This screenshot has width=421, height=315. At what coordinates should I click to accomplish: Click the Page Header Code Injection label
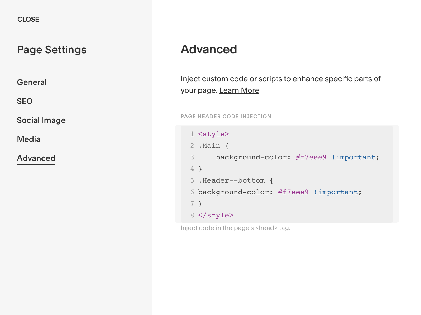coord(226,116)
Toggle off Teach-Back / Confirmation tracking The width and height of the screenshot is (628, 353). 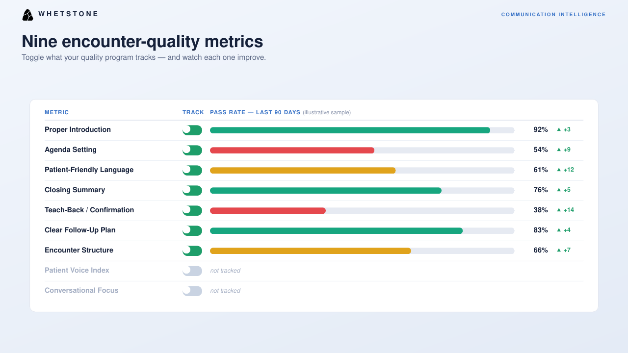[x=192, y=210]
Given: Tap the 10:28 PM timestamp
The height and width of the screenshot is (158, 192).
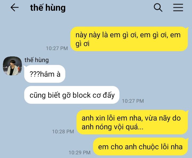Looking at the screenshot, I should click(x=63, y=132).
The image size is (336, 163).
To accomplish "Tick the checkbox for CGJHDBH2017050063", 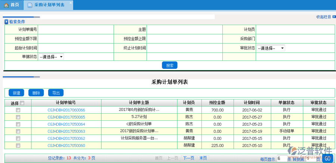I will [x=18, y=131].

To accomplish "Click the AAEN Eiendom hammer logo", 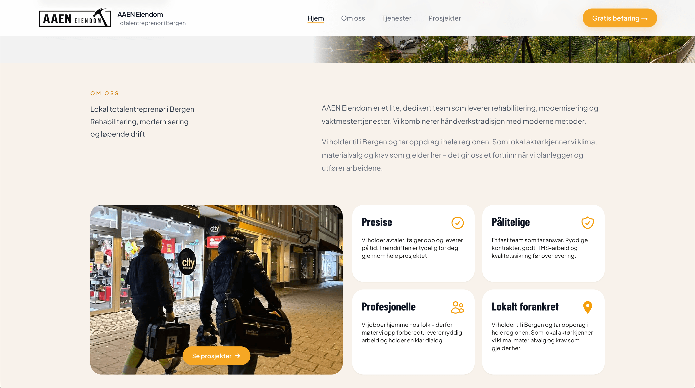I will tap(75, 18).
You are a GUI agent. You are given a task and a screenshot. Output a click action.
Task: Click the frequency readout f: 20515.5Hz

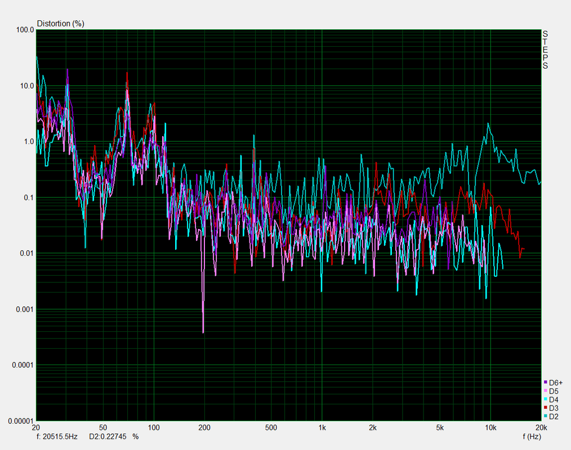tap(57, 437)
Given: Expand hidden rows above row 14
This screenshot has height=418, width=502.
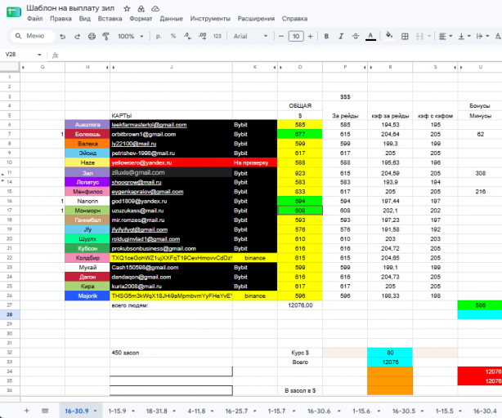Looking at the screenshot, I should (3, 181).
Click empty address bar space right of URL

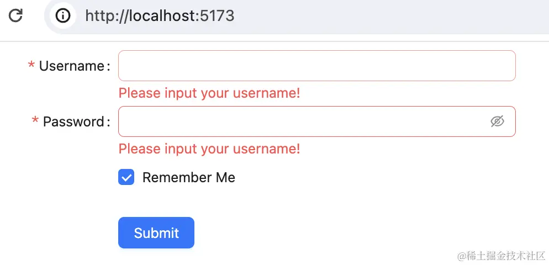point(387,15)
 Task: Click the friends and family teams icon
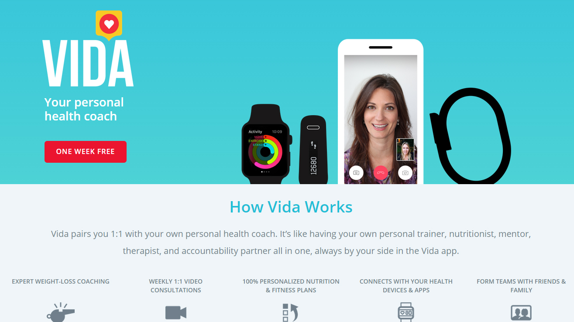coord(521,313)
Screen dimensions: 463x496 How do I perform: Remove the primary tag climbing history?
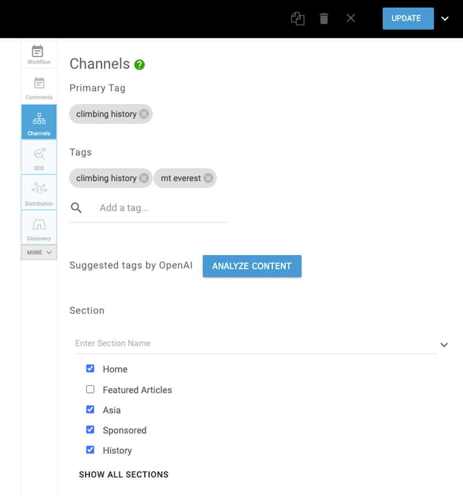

....

- [Assignment] Repeat exactly the line containing "This screenshot has height=418, width=502." and every line after it through the end of the records, and nothing else. Leave the pictures out.

- [Solved exercise]
This screenshot has height=418, width=502.
Looking at the screenshot, I should (3, 181).
Click empty address bar space right of URL

point(387,15)
 Task: Click the friends and family teams icon
coord(521,313)
Screen dimensions: 463x496 How do I perform: Remove the primary tag climbing history?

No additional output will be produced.